TASK STATEMENT.
Return the lines below that contain "screenshot".

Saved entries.
[Start of Attachment]

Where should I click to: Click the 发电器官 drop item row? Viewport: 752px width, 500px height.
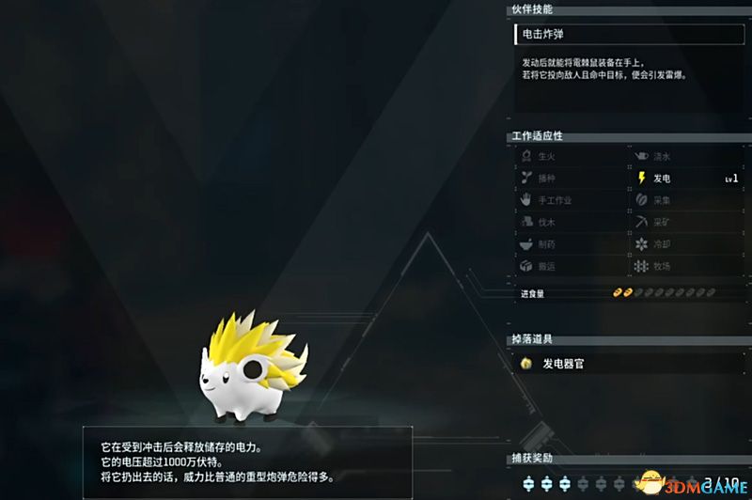coord(629,364)
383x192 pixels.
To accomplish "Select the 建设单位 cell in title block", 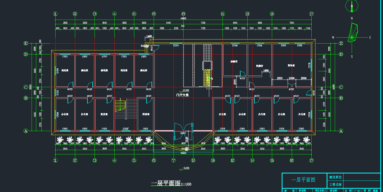I will tap(335, 177).
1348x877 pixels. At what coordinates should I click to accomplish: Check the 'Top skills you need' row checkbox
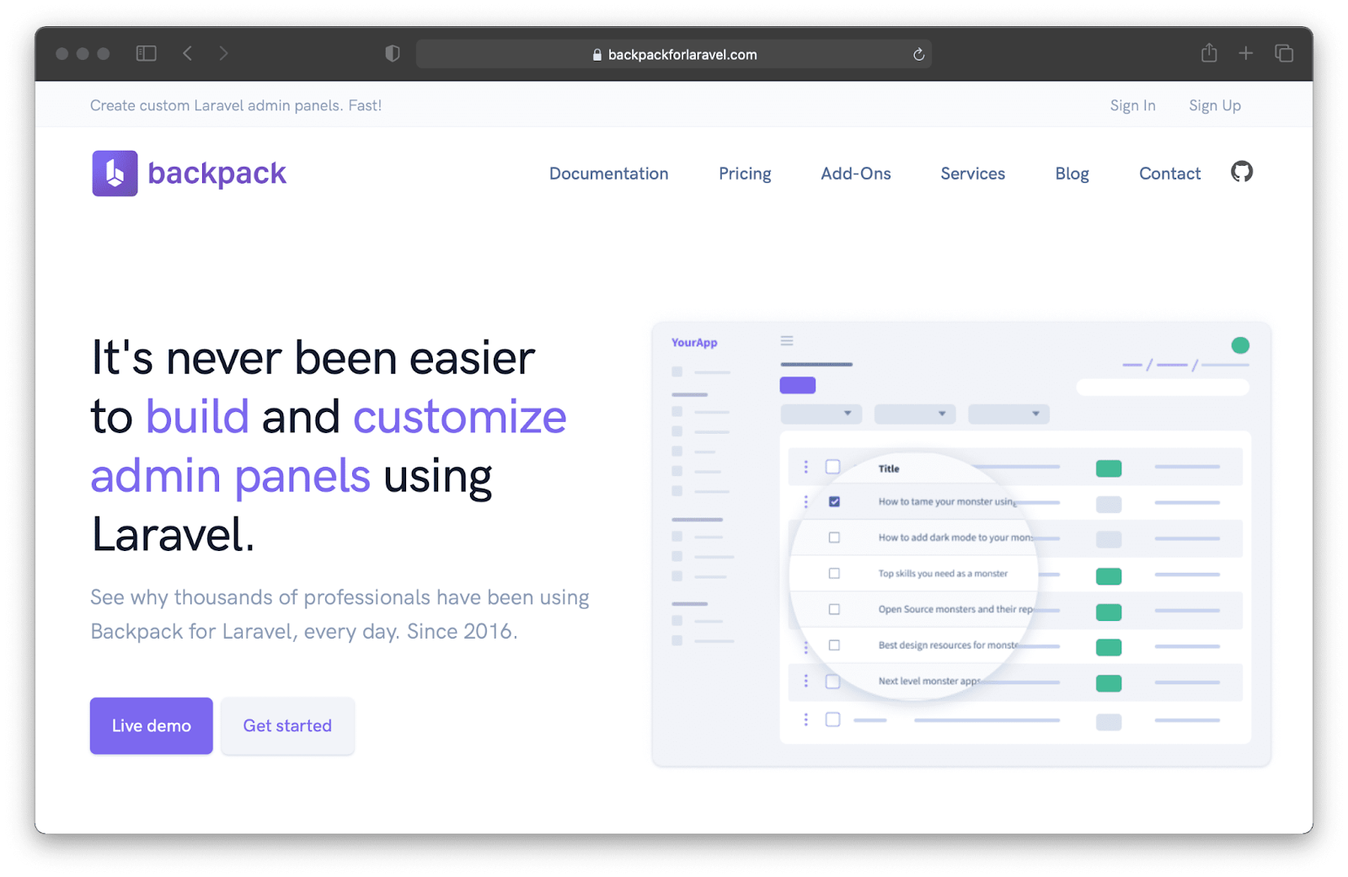[834, 574]
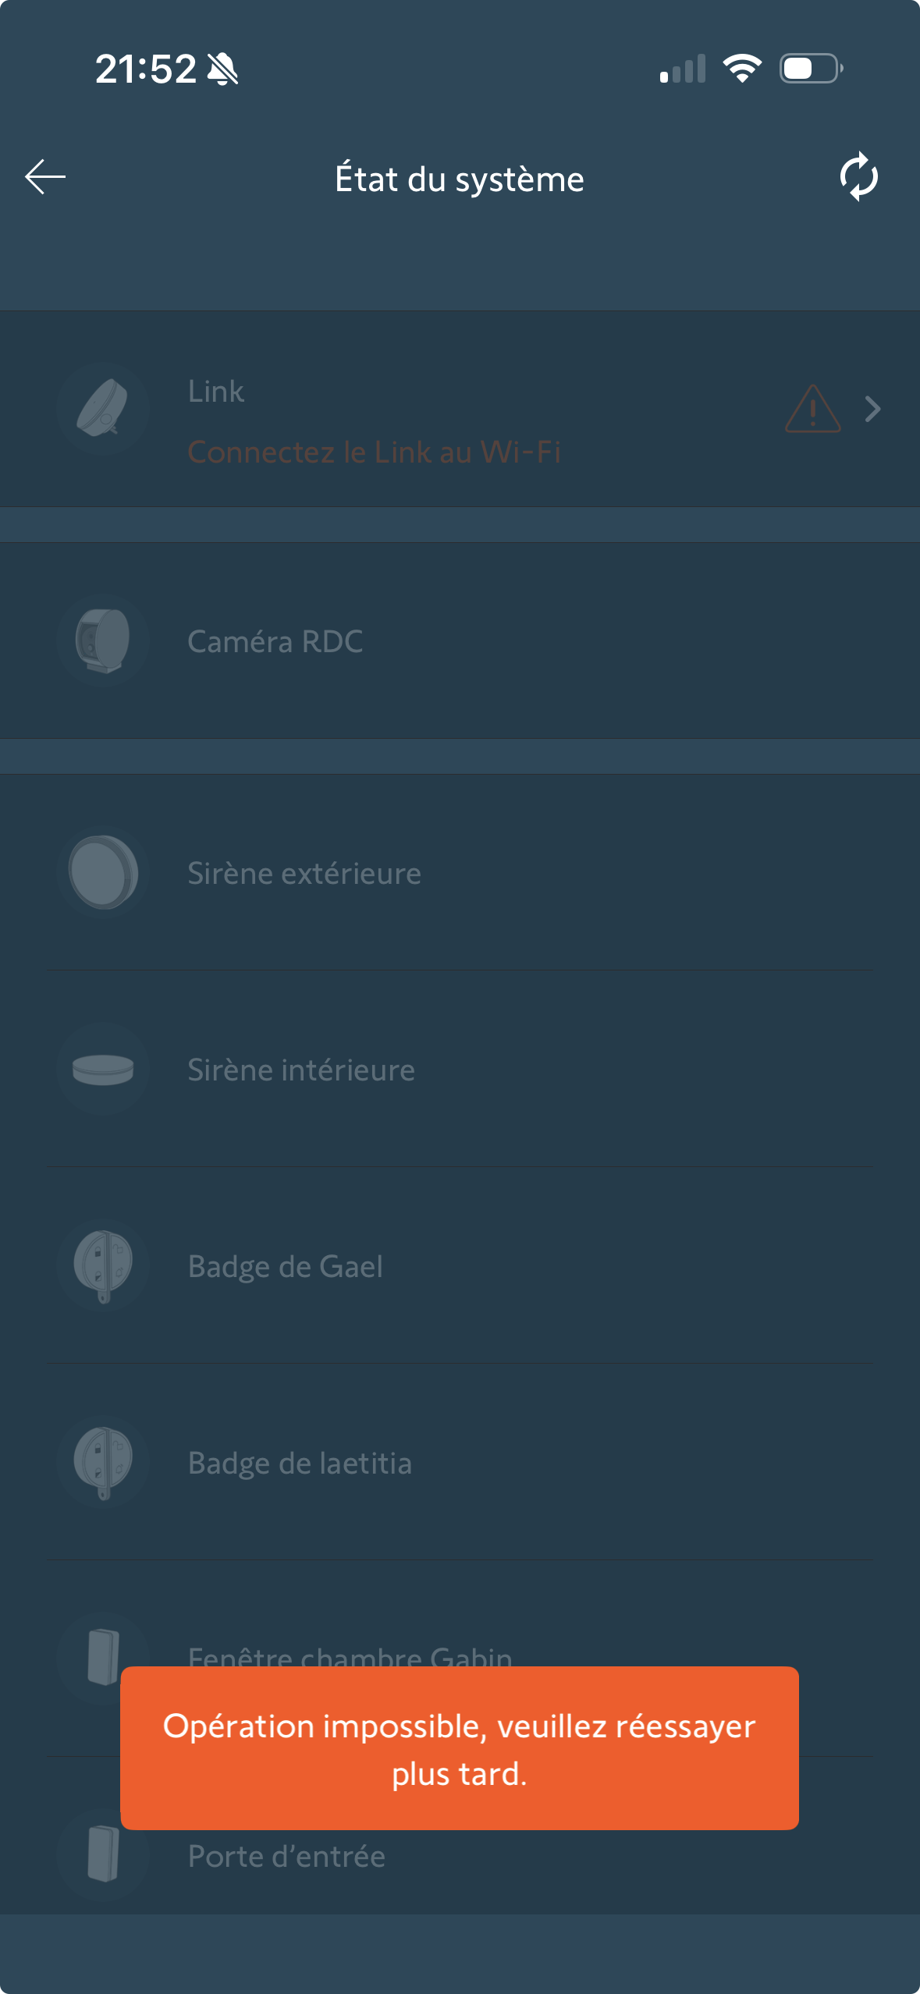Image resolution: width=920 pixels, height=1994 pixels.
Task: Tap the Link device icon
Action: (x=103, y=409)
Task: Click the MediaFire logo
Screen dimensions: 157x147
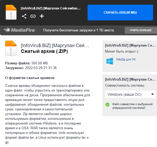Action: pos(19,30)
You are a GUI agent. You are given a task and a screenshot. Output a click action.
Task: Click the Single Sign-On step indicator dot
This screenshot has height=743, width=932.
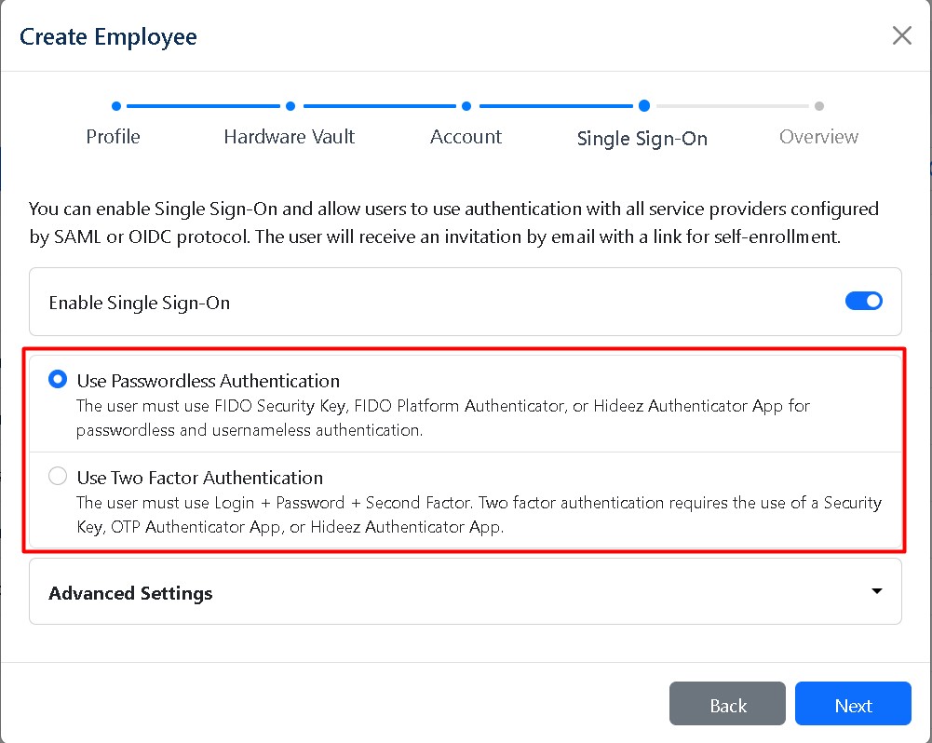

[End of Attachment]

OUTPUT.
You are a GUI agent. You are given a task and a screenshot. Output a click action.
This screenshot has height=743, width=932.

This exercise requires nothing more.